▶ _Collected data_
********
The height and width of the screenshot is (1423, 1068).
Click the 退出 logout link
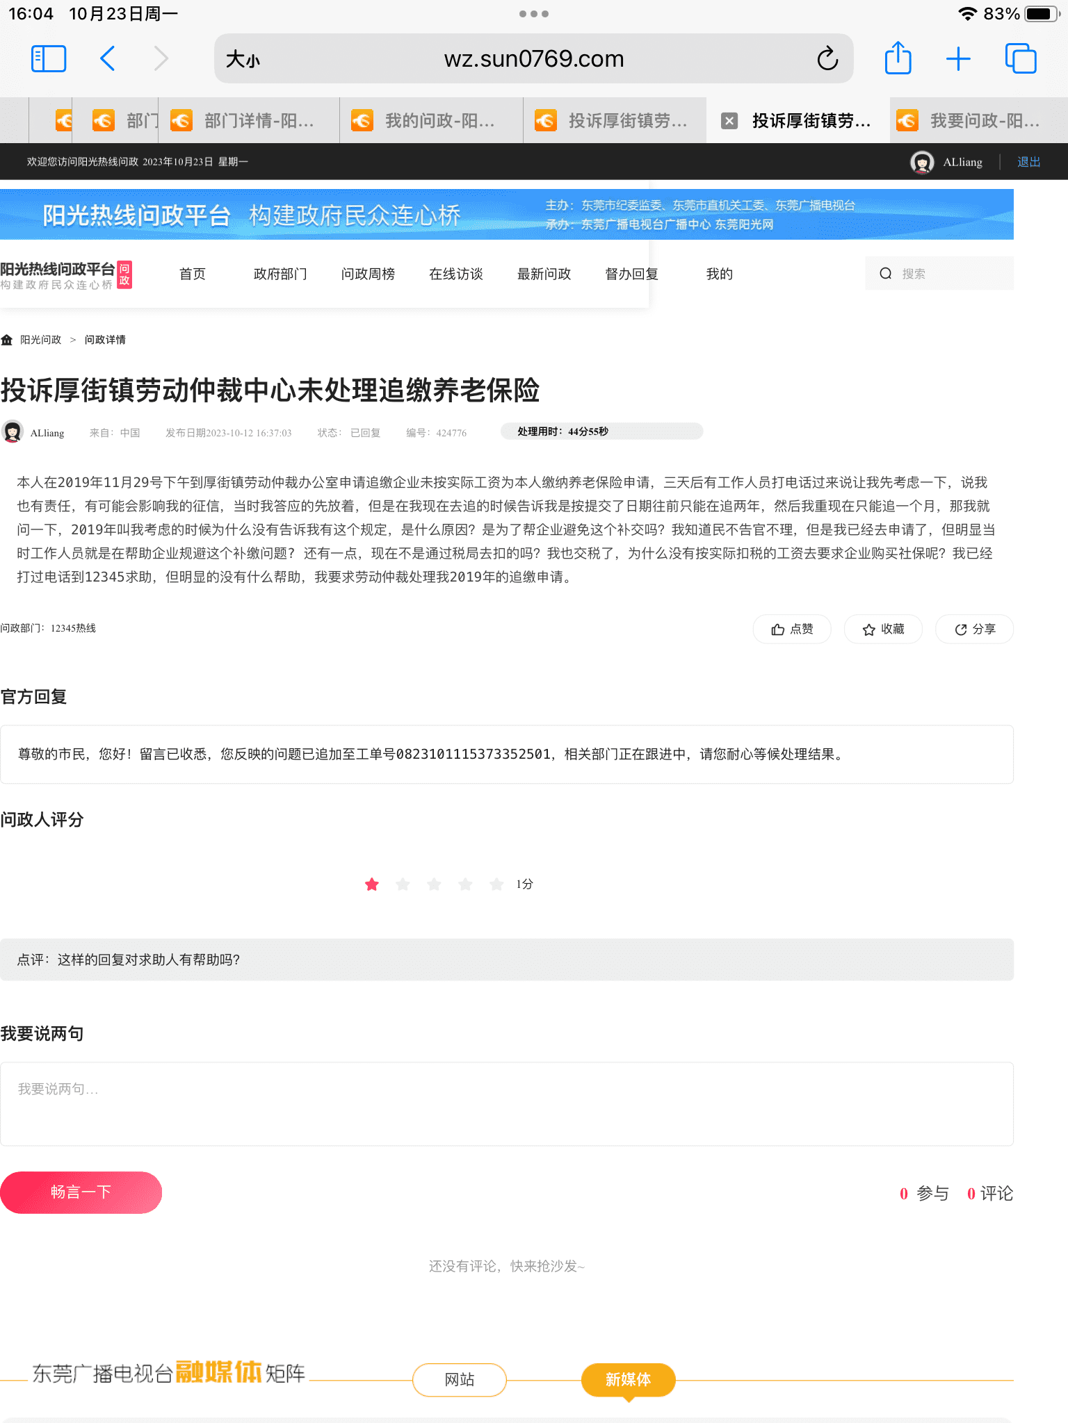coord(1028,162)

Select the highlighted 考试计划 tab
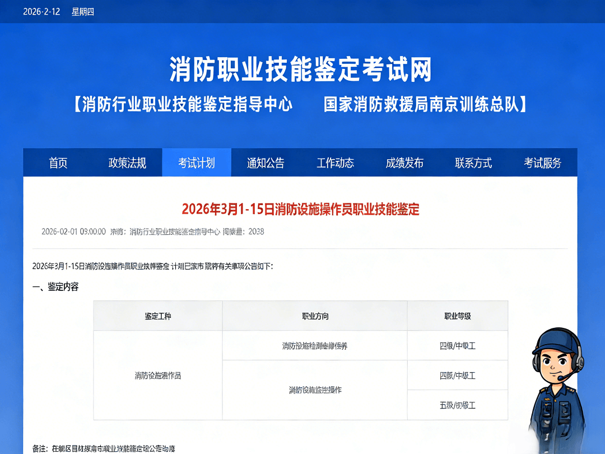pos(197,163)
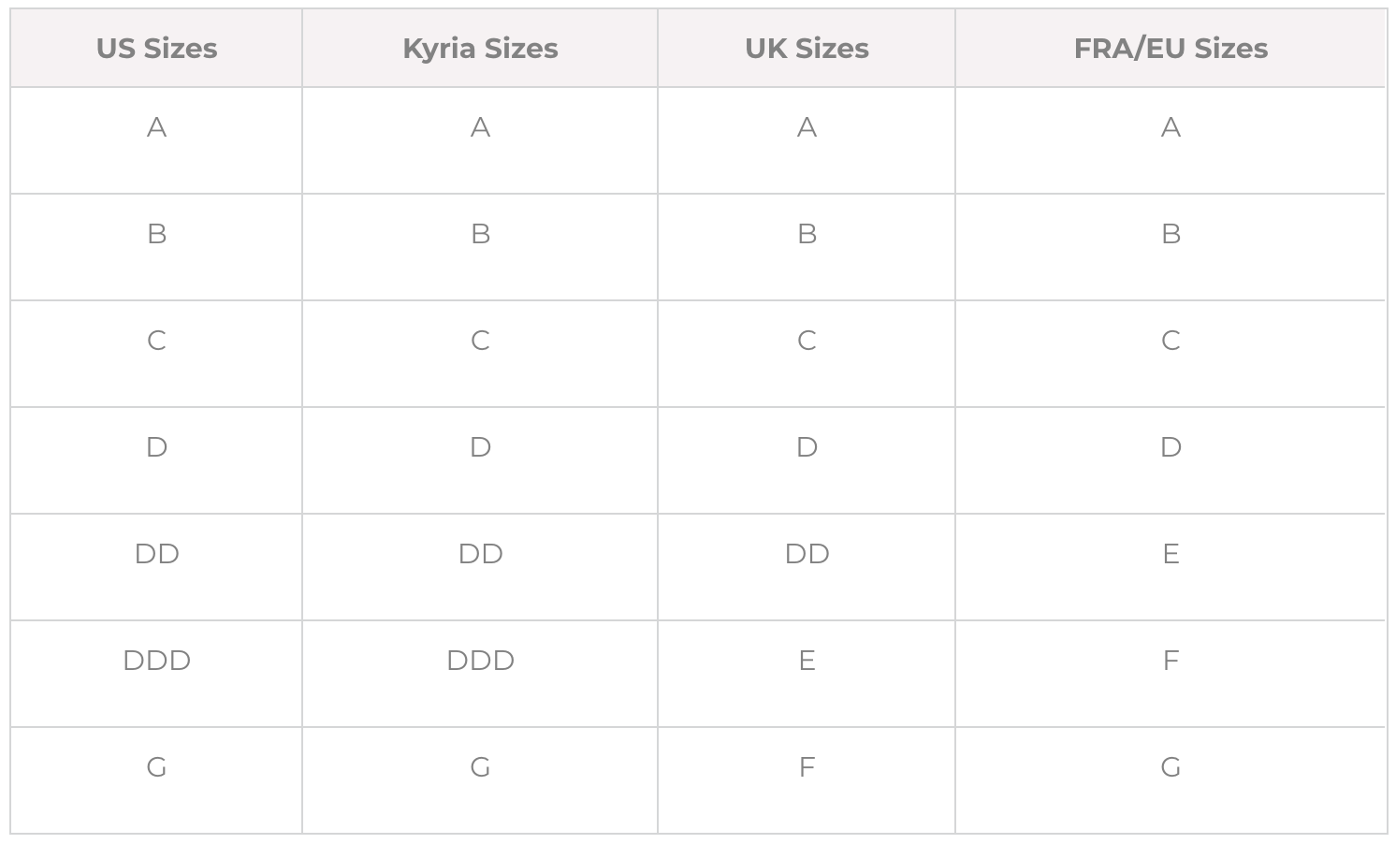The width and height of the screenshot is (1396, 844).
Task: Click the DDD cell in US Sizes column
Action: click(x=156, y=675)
********
▶ _WHAT TO DO_
Start to finish, write out the data above exactly, omitting all pictures.

▶ _SOLUTION BELOW_
The height and width of the screenshot is (1423, 1068).
Click the 退出 logout link
coord(1028,162)

Select the highlighted 考试计划 tab
pos(197,163)
The width and height of the screenshot is (1396, 844).
Task: Click the DDD cell in US Sizes column
Action: click(x=156, y=675)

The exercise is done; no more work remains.